Tunacor to buy Samherji’s Heinaste vessel

09 November 2020 | Fishing

Windhoek · [email protected]

Tunacor has bought Samherji’s controversial fishing vessel, the Heinaste, for N$18 million, but a legal battle is looming from a section of shareholders opposed to the sale.

Attorney-general Festus Mbandeka has been approached to sanction the sale by board members of Esja Holdings, which owns 58% of the vessel.

But lawyer Elize Angula, representing the local shareholders of the vessel who claim to be authentic board members of the company, has told Mbandeka to stop any sanctioning of the sale of the vessel to Tunacor.

She said unless the attorney-general assures the local shareholders that he will delay any decision on the sale of the vessel while shareholders sort out their differences, an urgent application will be lodged today to stop him from making any hasty decisions.

Costly upkeep costing state

Under the proposal to sell, those who claim to be the legitimate shareholders of the company that owns the vessel, have asked Mbandeka to sanction the sale and the money would remain in the hands of the state until criminal investigations into vessel are completed.

Namibian authorities impounded the fishing vessel last November after it was caught fishing in a restricted area near Walvis Bay.

It has been sailing under the Namibian flag but has since been stateless and deregistered after being impounded.

The state, under whose custody the vessel is, has allegedly found it costly to maintain the upkeep of the Heinaste.

Esja Holdings enticed government to agree to the sale to save money.

“The state could no longer afford to maintain the vessel because there are high docking costs and also when a vessel stands still for such a long time in a place like Walvis Bay, it depreciates very fast,” a source close to the matter told Namibian Sun over the weekend.

The vessel is currently in dry dock at the Port of Walvis Bay.

Not approved
Local shareholders insist the agreement to sell was not approved by Mino Gariseb, whom they say is the legally-recognised chairperson of the company owning the vessel.

However, a board consisting of three representatives of Icelandic company Samherji and three local directors believe Gariseb is no longer the chairperson and thus cannot stand in the way of selling the vessel.

The Office of the Attorney-General is said to have consented to the transaction, although Prosecutor-General Martha Imalwa, the lead authority on the vessel’s alleged transgressions, said she was not aware that the vessel was being sold.

“I was out of office, so that is news to me. The Office of the Prosecutor-General is in charge of that vessel and it was seized in terms of the Prevention of Organised Crime Act,” she said.

Embattled Samherji

The vessel originally belonged to Icelandic fishing company Samherji, which finds itself embroiled in an international corruption scandal spanning Namibia, Norway and its native Iceland.

Tunacor general manager Peya Hitula explained that it would be utilising the vessel for its own benefit.

“We bought the vessel. Tunacor has contacted the office of the attorney-general in terms of the legalities around the vessel. All of those things are in the hands of the attorneys now,” he said.
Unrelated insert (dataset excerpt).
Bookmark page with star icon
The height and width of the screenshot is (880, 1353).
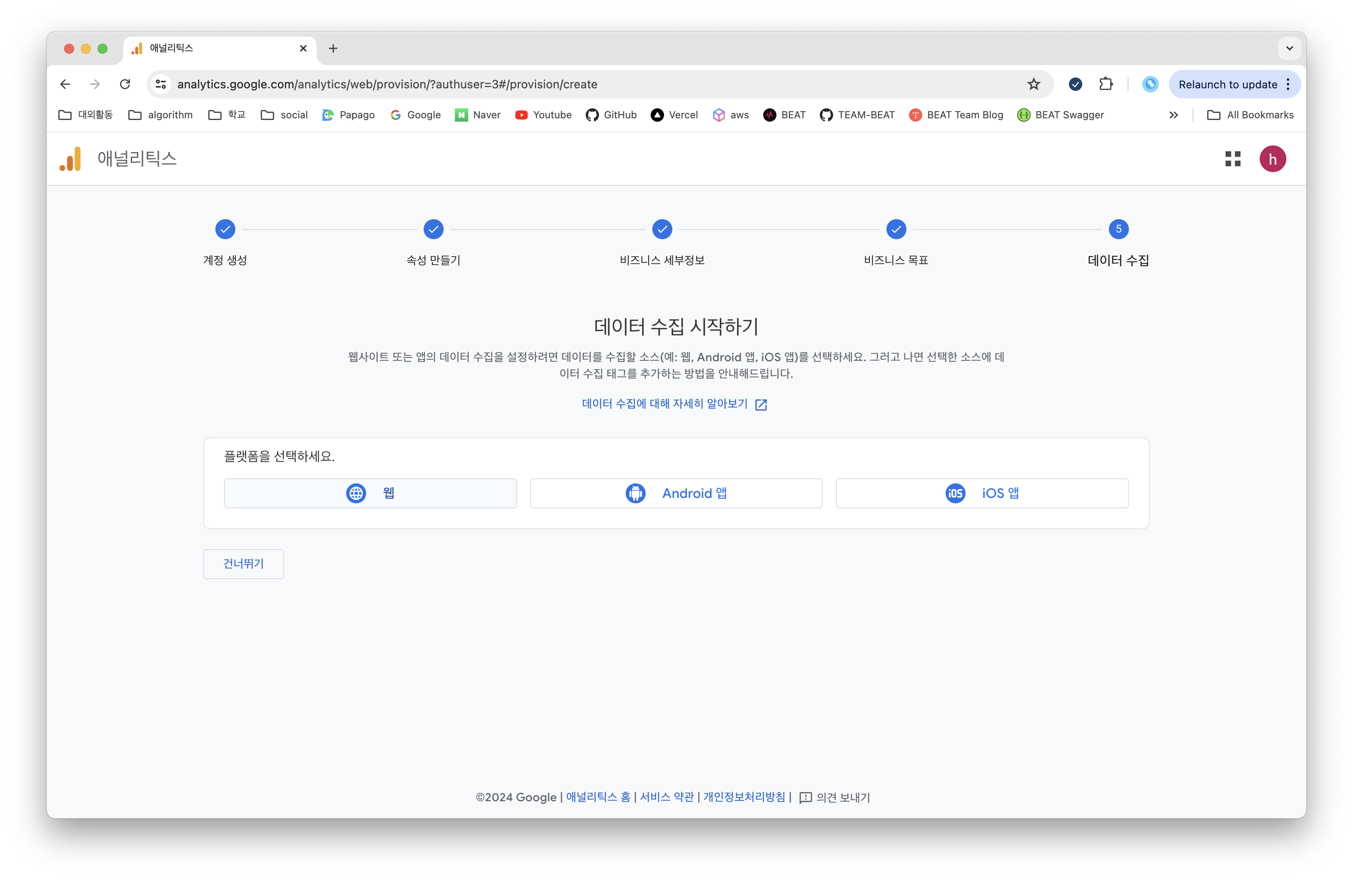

Despite taking over the operations of the vessel, Hitula said Tunacor was not in any way connected to Samherji.

The vessel would be put into operation as soon as maintenance work on it had been completed, he added. The Heinaste is expected to enter Tunacor’s operations by the end of this month.

When approached regarding the matter, attorney-general Festus Mbandeka did not comment.

Samherji had 100% shareholding in the vessel until 2018 when local fishing companies bought a combined 45% shareholding in the vessel, valued at N$140 million.